Japan Airlines (JAL) CEO Haruka Nishimatsu cut his pay, ate in the company cafeteria and even took the bus to work to help cut costs, but he couldn’t stop the once-venerable carrier’s financial tailspin.
His anointed successor Kazuo Inamori, a respected entrepreneur and ordained Buddhist monk, is expected to oversee more radical cutbacks at the debt-ridden airline, which is widely expected to file for bankruptcy this week.
Inamori, the honorary chairman of Japanese high-tech maker Kyocera Corp, is being parachuted into JAL’s cockpit by the government to replace Nishimatsu, who is set to step down despite being hailed for his humble management style.

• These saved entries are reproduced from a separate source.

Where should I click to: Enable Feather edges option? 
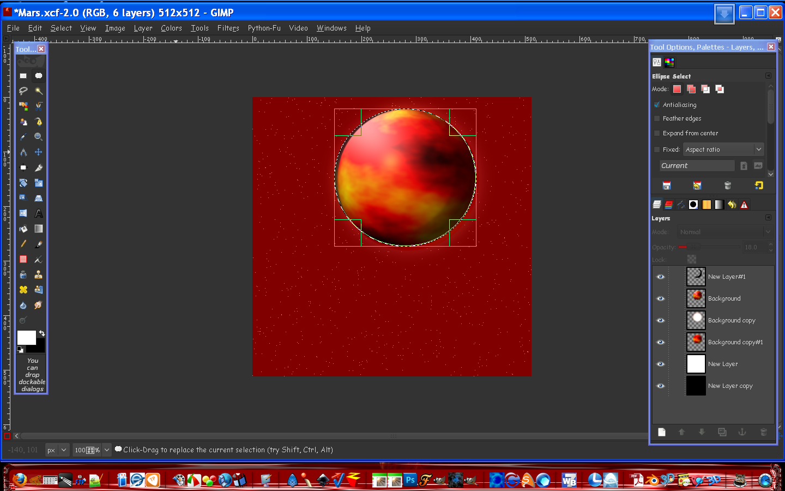[656, 118]
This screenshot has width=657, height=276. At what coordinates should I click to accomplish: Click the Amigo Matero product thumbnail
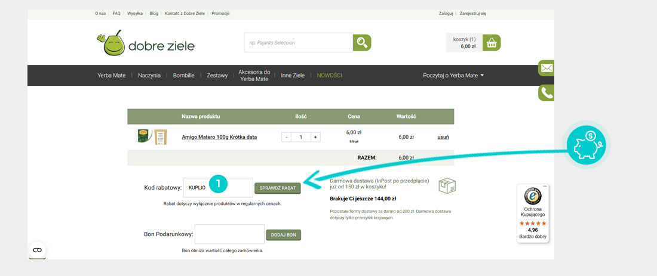152,137
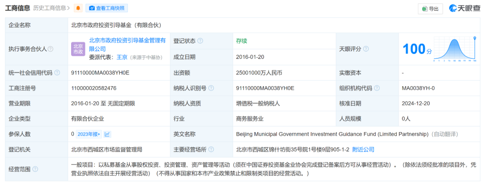Open the insured count trend chart icon
This screenshot has height=183, width=483.
pyautogui.click(x=107, y=134)
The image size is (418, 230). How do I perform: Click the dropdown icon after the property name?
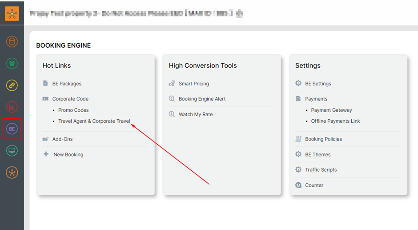(x=239, y=14)
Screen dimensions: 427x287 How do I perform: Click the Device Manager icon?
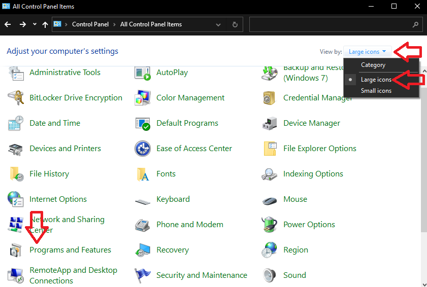pyautogui.click(x=270, y=123)
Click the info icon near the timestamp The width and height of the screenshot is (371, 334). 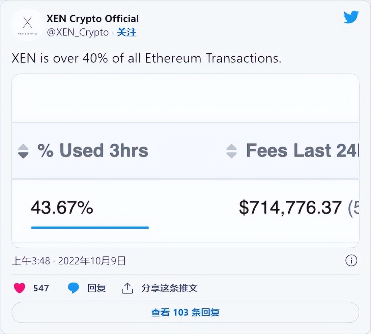[x=351, y=261]
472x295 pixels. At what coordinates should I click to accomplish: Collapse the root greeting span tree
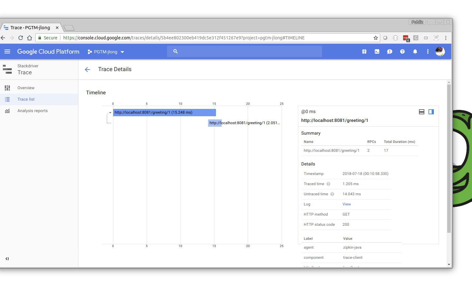110,113
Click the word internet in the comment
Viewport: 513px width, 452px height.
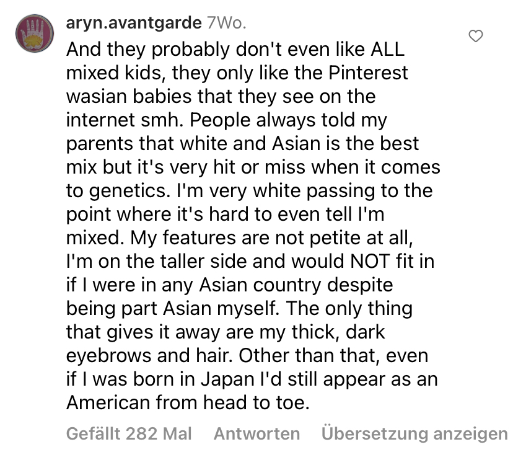point(100,120)
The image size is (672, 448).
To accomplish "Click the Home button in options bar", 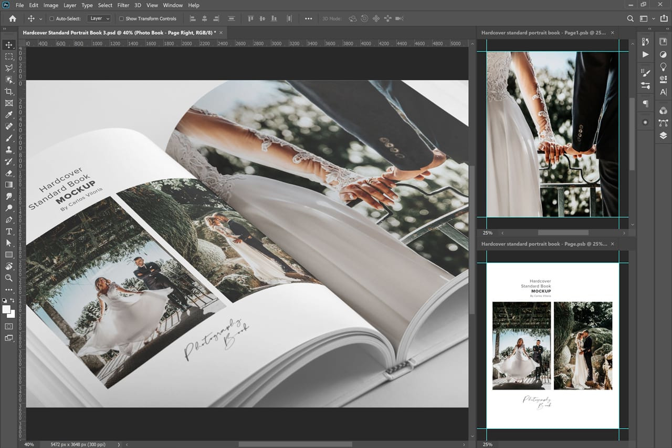I will tap(13, 18).
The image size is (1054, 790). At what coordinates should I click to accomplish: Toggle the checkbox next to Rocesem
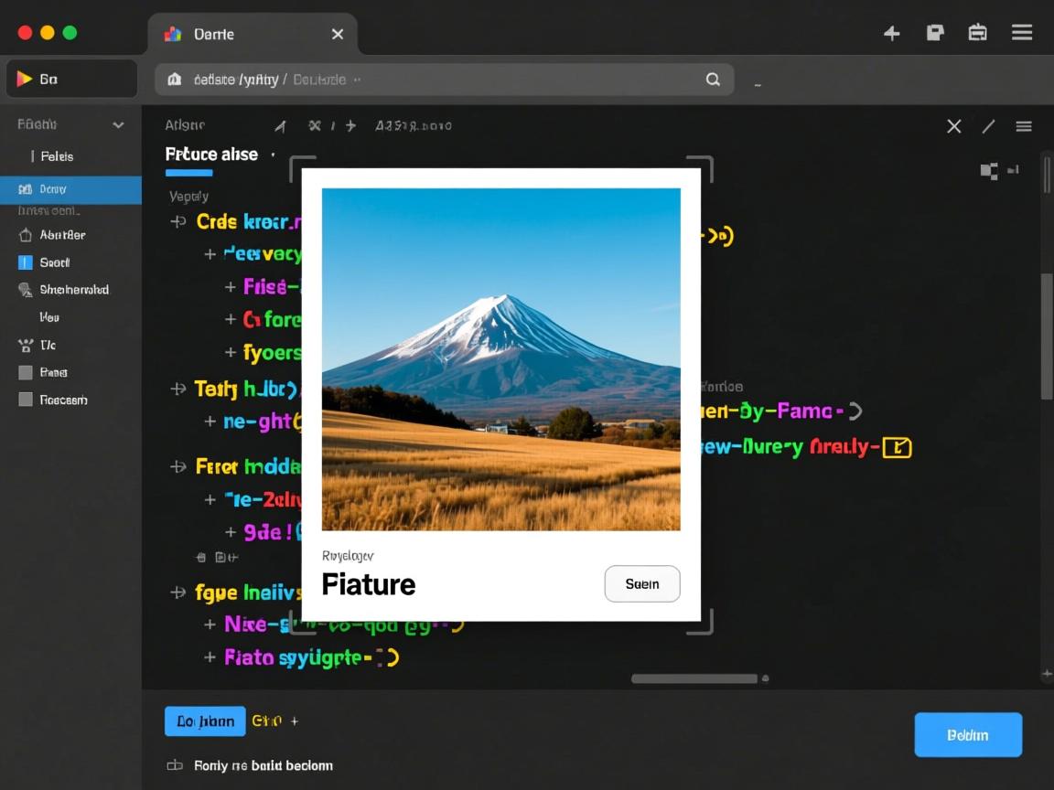[x=26, y=400]
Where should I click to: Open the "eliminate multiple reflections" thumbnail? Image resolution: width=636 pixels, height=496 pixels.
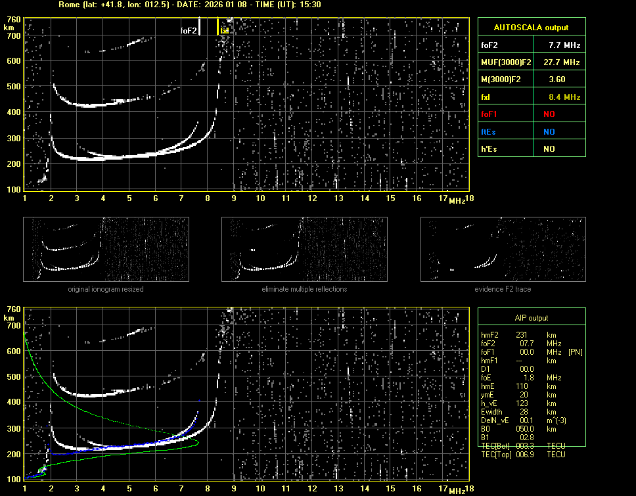[304, 249]
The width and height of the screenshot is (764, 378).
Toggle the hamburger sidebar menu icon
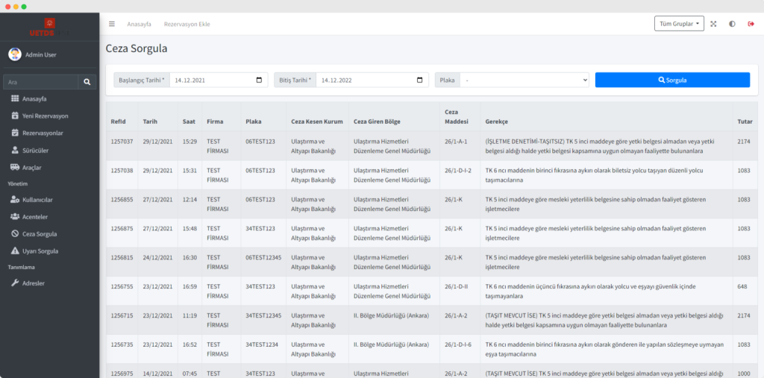coord(112,24)
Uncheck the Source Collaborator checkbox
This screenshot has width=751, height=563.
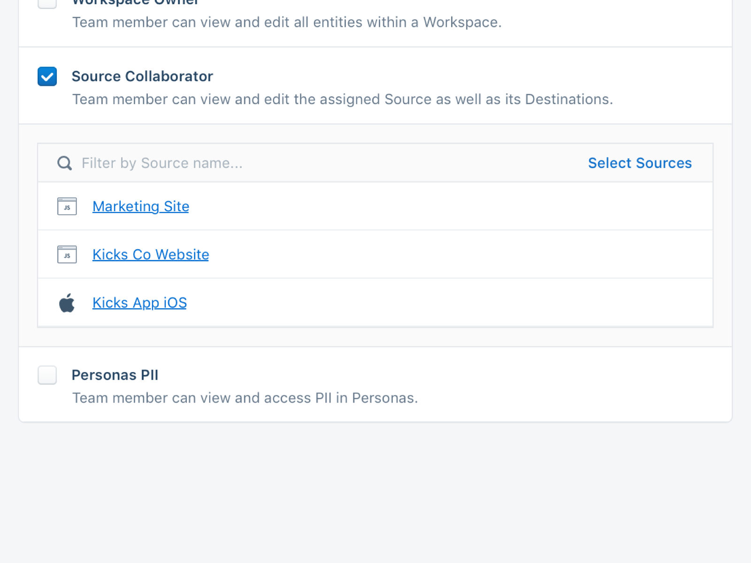tap(47, 76)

Inamori admitted this week he was a novice in the airline industry.
But he is one of Japan’s most well respected business executives and management gurus, having founded both Kyocera and a company that later became part of KDDI Corp, now Japan’s No. 2 telecommunications company.

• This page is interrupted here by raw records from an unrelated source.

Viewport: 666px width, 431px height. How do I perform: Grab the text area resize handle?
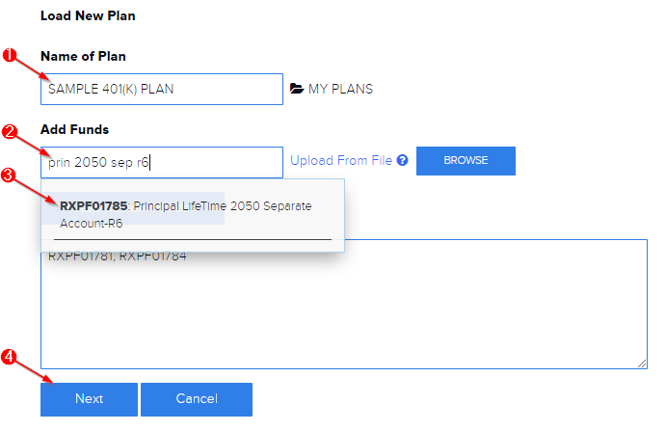point(641,363)
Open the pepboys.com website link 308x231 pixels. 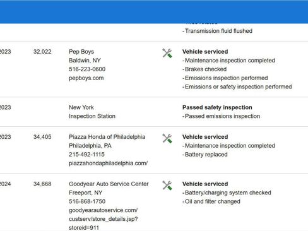click(x=86, y=78)
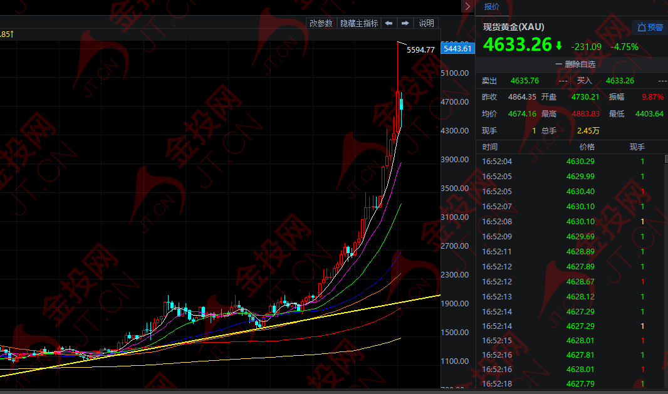
Task: Switch to the 报价 tab
Action: tap(492, 7)
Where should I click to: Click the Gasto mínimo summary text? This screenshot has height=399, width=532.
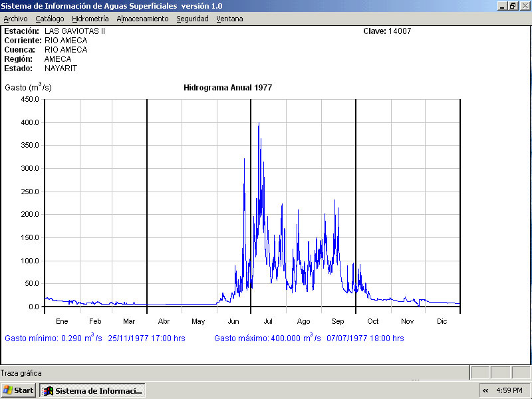pyautogui.click(x=94, y=338)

“He’s a great entrepreneur, and perhaps entrepreneurship is what JAL badly needs,” said Geoffrey Tudor, a principal analyst at Japan Aviation Management Research and former JAL employee.
Inamori is “a very successful man in his own right. He didn’t have any personal connections with important or influential people. He worked hard. He has a great personal ability,” Tudor said.
“I think Mr Inamori will help boost the morale of JAL employees,” he said.
Inamori, who turns 78 years old on Jan. 30, is a champion of deregulation and a philanthropist who entered the Buddhist priesthood at a temple in Kyoto in 1997 after retirement.
The Kyocera founder created his own “amoeba management” theory, whereby each unit of a company makes its own plans under the guidance of an “amoeba leader.”
Members of the unit pool their knowledge and effort to achieve business targets, giving all employees an active role.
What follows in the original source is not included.